◆ **Work to be completed**:
Revise the listing from its first line through the line that contains "tap(280, 234)", replacing "avatar" with "picture" and keeping everything else unchanged.

◆ **Exercise data**:
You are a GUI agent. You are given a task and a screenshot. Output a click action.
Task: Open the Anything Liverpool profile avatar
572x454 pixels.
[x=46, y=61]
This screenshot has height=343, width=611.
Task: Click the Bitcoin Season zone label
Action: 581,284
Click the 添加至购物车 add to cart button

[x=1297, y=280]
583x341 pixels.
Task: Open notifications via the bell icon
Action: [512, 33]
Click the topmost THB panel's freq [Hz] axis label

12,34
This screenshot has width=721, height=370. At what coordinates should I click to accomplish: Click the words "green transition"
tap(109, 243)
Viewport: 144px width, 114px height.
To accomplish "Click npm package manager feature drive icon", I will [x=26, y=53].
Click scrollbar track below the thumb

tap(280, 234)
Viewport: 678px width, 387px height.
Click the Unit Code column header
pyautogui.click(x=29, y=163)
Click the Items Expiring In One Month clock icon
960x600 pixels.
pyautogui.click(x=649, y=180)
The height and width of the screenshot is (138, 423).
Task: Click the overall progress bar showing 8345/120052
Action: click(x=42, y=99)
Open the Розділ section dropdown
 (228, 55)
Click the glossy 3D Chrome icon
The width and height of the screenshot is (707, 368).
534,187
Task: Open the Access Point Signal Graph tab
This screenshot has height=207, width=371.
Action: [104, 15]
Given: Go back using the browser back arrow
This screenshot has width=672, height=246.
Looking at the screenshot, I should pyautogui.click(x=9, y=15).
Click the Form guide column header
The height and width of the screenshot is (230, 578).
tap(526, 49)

◆ **Answer to the problem**:
You are a GUI agent. You are given a task and a screenshot. Output a click action.
Task: Open the Anything Liverpool profile picture
572x454 pixels.
[x=46, y=61]
This screenshot has height=343, width=611.
Task: Click the Bitcoin Season zone label
Action: 581,284
Click the 添加至购物车 add to cart button

[x=1297, y=280]
583x341 pixels.
Task: Open notifications via the bell icon
Action: [512, 33]
Click the topmost THB panel's freq [Hz] axis label

12,34
This screenshot has width=721, height=370. At what coordinates should I click to accomplish: Click the words "green transition"
tap(109, 243)
Viewport: 144px width, 114px height.
To accomplish "Click npm package manager feature drive icon", I will [x=26, y=53].
Click scrollbar track below the thumb

tap(280, 234)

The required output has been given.